トモダチ

ホントハ、イイタクテ、イエナクテ、

ユウキヲ、トモダチニワケテモラッタ

トモダチ

「じゃあ、最上さんは?」

「え?私?恋愛なんて今は無い無い!」

「そーなの~?そろそろ彼、欲しくない?」

「まだ、私には」

 女が四人集まれば恋愛文殊の知恵。

自分達の現況確認は怠らない。

「でも、最上さんが敦賀蓮と車の中で一緒にいるのを見たって聞いたよ?」

「敦賀さんが彼なの?」

「先輩、先輩っ!」

「へー。うらやましい~。

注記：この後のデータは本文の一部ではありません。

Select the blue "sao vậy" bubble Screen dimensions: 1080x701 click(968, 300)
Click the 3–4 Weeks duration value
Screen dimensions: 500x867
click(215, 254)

後輩になって私も一緒の車に乗ってみたーい」

『「好き」なんて言葉が一切ない世界でなら、恋、楽しんでいるけど。すごく近くにいるけど、ファンと同じだもの』

 と、彼女達には言えなかったの。

彼女達は、トモダチだよ。

みんなを信じてない訳じゃないの。

でも、まだ全部のトモダチに言ってはいけない言葉があるの。

 言ってしまったら、世界が壊れてしまいそうで、言えないんだって分かってね。

モー子さんには、正直に、伝えたの。

そして、「わたし、ばかみたいでしょ?」って言ったら、「いいんじゃない。でも言ってみたら?」とだけ、言っていた。

トモダチが「いいんじゃない」って言ってくれると、どうして今の世界を壊す勇気が出るのかな。

 思わず、「好きです」なんてありえない言葉を使って、世界をぶっ壊してみようかな、なんて気になってしまった。